**About this exercise**
Make an exact copy of all the records.

**Entries supplied**
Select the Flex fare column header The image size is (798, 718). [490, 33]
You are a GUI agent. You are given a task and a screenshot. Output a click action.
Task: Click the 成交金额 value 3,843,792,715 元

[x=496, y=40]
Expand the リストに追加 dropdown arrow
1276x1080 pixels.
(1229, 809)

**Response**
Select the Flex fare column header The image size is (798, 718). [490, 33]
You are a GUI agent. You are given a task and a screenshot. Output a click action.
Task: Click the 成交金额 value 3,843,792,715 元

[x=496, y=40]
Expand the リストに追加 dropdown arrow
1276x1080 pixels.
(1229, 809)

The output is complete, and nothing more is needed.